Prompt: Where a line contains "Task: Clear the", start there and write out that line and each one after it, word for word, through the final line of the entries; add nothing else.

━━━━━ Given records ━━━━━

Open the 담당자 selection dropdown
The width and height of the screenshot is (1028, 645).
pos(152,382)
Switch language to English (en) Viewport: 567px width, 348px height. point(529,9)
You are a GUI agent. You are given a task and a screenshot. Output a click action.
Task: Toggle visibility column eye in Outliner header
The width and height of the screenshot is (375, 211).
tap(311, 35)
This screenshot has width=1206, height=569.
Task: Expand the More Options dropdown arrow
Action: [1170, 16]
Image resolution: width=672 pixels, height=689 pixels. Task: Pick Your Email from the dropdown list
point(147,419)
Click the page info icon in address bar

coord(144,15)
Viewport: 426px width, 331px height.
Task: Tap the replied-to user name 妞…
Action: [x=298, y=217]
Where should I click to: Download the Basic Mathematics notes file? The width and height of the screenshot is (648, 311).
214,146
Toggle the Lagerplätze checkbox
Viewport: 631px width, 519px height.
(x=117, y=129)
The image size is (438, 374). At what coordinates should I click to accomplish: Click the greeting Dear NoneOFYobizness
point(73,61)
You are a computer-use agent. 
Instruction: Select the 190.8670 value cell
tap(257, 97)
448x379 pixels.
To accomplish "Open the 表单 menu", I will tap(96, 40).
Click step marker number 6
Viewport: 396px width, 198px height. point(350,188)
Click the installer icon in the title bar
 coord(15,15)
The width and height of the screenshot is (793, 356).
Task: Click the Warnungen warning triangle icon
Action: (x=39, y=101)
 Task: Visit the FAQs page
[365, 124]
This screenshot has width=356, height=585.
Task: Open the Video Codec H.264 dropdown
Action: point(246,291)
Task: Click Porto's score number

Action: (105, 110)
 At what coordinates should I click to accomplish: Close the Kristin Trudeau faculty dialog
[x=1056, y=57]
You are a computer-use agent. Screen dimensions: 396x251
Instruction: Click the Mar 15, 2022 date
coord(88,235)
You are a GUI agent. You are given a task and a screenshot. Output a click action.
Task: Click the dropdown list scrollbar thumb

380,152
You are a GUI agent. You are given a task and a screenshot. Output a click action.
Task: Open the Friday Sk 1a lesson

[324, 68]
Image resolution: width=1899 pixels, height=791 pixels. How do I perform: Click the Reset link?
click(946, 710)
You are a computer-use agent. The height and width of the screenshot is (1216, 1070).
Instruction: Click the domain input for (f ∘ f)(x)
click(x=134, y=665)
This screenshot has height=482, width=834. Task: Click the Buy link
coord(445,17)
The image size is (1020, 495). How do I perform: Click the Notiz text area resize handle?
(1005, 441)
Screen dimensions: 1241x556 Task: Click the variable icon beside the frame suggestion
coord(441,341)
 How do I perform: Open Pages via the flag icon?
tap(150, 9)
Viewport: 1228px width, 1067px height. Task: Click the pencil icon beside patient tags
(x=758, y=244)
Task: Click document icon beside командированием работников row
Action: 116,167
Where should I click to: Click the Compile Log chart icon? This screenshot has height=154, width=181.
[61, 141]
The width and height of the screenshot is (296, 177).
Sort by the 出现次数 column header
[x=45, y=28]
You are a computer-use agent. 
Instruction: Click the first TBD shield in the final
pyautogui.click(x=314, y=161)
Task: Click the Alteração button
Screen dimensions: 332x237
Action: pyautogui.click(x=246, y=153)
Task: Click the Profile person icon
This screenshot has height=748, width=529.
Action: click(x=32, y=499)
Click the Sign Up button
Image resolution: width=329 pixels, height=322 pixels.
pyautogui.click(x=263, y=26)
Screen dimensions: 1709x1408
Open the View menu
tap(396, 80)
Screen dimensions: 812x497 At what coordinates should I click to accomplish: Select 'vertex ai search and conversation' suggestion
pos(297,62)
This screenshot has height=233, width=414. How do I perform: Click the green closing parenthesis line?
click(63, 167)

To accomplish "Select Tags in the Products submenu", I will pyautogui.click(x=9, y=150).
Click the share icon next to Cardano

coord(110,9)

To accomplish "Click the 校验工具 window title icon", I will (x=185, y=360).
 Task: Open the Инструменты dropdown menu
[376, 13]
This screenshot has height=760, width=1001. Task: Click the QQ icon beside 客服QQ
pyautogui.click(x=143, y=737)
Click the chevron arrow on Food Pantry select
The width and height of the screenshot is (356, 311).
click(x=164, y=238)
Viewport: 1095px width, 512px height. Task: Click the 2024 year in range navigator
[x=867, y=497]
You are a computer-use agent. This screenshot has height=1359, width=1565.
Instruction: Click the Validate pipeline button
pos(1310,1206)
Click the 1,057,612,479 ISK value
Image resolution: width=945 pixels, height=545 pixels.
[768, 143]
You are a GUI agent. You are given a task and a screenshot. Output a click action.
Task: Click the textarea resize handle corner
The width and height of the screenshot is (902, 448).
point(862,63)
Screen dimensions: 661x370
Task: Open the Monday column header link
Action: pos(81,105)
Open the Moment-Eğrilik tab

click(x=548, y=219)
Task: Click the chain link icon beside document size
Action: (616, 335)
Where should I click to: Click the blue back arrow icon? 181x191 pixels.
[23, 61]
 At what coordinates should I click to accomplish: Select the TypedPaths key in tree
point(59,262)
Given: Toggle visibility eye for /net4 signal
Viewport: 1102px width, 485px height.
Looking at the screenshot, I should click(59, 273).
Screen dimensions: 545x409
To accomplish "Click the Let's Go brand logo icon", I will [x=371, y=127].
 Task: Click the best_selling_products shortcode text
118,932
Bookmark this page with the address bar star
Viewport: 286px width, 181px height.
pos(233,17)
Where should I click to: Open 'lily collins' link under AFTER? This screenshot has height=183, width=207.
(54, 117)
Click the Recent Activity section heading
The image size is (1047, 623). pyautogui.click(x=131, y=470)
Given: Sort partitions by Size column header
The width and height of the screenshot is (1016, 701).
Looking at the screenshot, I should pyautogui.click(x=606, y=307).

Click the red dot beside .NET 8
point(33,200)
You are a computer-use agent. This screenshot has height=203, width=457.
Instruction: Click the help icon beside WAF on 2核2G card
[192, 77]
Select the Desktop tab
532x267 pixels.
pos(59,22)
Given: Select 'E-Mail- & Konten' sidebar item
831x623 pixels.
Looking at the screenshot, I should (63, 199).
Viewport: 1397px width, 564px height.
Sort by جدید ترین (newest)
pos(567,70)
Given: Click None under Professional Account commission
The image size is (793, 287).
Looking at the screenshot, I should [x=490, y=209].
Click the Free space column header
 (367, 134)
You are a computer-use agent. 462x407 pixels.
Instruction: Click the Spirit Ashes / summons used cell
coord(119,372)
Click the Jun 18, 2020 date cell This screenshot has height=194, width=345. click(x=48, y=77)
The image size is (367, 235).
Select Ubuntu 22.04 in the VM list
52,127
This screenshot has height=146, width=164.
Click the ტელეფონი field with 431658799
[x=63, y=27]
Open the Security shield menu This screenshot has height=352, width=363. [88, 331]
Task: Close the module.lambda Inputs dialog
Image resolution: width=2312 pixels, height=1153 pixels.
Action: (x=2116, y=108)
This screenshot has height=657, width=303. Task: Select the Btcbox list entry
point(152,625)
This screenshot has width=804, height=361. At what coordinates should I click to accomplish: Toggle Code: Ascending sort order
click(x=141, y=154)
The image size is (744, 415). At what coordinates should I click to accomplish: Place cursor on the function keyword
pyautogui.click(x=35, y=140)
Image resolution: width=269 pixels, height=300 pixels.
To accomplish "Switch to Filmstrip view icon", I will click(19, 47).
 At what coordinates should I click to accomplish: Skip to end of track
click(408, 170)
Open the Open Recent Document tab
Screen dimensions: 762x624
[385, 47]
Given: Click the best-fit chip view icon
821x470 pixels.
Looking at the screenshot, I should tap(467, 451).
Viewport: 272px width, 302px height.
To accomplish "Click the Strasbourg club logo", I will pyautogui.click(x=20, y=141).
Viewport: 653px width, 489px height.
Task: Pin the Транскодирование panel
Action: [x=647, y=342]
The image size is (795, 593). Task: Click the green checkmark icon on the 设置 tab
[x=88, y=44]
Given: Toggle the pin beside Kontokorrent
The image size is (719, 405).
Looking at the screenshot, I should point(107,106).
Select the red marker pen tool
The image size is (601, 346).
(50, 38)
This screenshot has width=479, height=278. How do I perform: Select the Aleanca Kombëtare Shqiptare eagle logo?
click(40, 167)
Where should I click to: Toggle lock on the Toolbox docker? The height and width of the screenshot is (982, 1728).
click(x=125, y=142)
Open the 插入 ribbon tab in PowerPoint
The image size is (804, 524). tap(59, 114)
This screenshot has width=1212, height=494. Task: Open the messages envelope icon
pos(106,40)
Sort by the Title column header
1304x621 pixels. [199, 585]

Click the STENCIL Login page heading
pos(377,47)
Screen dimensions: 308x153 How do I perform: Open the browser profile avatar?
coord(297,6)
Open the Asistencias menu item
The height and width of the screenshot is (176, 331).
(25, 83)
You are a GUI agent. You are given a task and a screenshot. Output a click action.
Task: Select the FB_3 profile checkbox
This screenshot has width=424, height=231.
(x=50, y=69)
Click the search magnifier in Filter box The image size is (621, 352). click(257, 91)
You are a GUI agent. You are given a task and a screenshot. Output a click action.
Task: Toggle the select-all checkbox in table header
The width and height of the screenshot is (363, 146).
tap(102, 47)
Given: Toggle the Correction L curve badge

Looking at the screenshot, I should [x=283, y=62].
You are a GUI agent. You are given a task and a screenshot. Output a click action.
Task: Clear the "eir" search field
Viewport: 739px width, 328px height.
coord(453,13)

━━━━━

Written reply:
Task: Clear the "eir" search field
Viewport: 739px width, 328px height.
coord(453,13)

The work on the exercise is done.